A continuing look at the Rangers 40-man roster.
Left-Handed Hitting Second Baseman
What can one say about Rougned Odor that hasn’t already been said?
He would not have had a job on any major league team that believes in results and accountability.
He has been one of the major league’s worst hitters for four seasons in a row. He has displayed the very unusual pattern of only showing up in July and the first two weeks of September, when he blisters the ball. The other twenty weeks of the season, he disappears.
As bad as Odor is, he has led the Rangers in RBIs in each of the past two seasons. Which will tell you how desperate this team is for offense.
What did Odor get for being terrible? The opportunity to be run out there game after game after game. Inexplicably.
Of course, they wanted him to succeed. They want to avoid his contract being a sunk cost. But it is. And all the wishing in the world can’t prevent him from being a strikeout machine who struggles to get on base and really doesn’t contribute anything offensively except for an occasional home run.
He still has three more years on his contract. The past two Rangers managers have publicly threatened to bench him but have, seeminly, been over-ridden by the Rangers front office.
Early in the off-season, when the Rangers announced Elvis Andrus was no longer their starting shortstop, they also hinted that Odor’s job is now in danger as well. The old “Boy Who Cried Wolf” fable comes to mind.
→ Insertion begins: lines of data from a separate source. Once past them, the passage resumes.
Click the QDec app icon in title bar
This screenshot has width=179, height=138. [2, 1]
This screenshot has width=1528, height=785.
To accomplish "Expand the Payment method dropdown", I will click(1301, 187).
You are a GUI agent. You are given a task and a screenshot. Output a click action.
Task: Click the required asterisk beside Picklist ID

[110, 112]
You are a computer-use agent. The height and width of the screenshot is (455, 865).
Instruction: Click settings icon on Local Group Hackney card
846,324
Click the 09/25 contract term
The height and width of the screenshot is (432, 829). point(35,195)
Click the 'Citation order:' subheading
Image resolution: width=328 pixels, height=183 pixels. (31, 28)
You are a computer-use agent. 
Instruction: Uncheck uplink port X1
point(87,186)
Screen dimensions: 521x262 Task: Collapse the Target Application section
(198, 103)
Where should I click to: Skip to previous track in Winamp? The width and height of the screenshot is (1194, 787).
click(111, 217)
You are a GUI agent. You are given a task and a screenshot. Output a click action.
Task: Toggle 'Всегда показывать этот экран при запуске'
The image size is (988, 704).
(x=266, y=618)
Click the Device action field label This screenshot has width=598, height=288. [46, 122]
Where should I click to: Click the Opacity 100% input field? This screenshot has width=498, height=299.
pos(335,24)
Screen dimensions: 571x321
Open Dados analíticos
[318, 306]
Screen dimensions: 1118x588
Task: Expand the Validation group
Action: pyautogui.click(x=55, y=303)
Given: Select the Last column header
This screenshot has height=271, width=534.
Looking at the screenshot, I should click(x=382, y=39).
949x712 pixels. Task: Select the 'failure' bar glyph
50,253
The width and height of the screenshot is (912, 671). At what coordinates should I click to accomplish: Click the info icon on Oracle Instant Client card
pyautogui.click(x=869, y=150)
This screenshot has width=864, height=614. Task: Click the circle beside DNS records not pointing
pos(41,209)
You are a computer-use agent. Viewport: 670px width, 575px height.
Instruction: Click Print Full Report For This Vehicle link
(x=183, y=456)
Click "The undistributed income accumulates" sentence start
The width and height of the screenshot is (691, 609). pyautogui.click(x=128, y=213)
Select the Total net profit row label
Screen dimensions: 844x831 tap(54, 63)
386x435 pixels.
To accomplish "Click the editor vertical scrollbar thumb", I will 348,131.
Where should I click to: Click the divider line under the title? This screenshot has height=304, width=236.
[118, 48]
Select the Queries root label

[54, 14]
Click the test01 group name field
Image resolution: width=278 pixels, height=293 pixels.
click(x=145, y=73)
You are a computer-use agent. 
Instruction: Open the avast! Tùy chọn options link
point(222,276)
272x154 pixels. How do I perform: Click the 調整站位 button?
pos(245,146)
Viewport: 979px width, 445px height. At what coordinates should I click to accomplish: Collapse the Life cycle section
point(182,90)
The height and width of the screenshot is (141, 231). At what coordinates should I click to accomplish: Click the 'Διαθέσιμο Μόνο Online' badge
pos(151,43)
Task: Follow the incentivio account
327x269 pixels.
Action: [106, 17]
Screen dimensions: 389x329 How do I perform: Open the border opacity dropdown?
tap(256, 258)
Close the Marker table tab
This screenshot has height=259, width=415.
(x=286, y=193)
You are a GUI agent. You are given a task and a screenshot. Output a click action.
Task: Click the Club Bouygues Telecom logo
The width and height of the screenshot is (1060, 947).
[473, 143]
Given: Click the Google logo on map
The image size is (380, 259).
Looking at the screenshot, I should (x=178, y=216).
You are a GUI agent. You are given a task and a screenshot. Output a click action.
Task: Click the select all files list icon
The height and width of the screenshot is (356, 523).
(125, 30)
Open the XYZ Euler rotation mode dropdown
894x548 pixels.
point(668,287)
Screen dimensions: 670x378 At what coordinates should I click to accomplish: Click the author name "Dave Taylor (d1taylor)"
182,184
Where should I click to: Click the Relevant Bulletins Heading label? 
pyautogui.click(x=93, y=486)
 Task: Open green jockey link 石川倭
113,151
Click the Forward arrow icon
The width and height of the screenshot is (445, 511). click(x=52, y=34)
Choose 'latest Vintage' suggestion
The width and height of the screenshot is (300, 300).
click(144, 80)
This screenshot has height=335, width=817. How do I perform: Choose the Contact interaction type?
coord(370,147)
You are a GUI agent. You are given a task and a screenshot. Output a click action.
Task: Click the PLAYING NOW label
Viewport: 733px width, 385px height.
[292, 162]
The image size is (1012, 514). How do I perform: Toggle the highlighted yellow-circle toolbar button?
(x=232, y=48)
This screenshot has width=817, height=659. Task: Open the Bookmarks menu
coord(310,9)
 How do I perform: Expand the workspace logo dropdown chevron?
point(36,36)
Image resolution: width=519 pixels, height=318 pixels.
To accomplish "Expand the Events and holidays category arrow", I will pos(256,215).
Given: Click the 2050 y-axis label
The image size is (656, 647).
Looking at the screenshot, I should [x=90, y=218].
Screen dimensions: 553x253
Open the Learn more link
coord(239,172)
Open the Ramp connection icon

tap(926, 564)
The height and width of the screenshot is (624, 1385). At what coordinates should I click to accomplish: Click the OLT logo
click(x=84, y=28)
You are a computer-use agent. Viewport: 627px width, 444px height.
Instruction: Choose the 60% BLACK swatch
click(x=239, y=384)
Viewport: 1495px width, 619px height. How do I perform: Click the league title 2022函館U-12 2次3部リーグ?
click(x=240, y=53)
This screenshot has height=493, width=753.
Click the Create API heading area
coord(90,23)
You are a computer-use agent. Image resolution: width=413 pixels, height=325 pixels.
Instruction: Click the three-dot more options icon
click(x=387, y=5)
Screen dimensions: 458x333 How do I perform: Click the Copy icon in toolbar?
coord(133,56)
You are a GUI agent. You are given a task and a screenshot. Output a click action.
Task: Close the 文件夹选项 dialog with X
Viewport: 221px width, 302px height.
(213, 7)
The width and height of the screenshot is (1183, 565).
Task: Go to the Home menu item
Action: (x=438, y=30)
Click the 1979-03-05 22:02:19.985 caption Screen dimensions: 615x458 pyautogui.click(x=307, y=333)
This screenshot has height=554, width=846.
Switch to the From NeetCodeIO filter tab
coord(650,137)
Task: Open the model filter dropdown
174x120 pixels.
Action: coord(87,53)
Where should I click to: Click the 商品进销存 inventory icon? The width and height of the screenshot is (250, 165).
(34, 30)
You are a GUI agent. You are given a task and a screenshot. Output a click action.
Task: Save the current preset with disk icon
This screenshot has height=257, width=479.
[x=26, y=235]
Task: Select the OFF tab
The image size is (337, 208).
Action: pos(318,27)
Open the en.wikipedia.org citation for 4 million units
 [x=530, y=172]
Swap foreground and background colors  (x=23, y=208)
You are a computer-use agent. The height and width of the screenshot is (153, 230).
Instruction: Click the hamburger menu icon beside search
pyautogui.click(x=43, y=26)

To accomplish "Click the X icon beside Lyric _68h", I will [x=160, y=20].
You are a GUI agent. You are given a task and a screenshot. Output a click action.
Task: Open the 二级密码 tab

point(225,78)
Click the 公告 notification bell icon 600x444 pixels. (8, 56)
But it seems like ownership is finally sick of losing and might be trotting out a modicum of accountability. It would be nice if that extends to the field, in particularly the man who has been stationed at second base for six years in Texas, contributing very little.
Even after two very promising seasons to start his career, even after three seasons of 30 or more home runs, his career OPS+ is still woefully below average.
Odor is aptly named, it seams.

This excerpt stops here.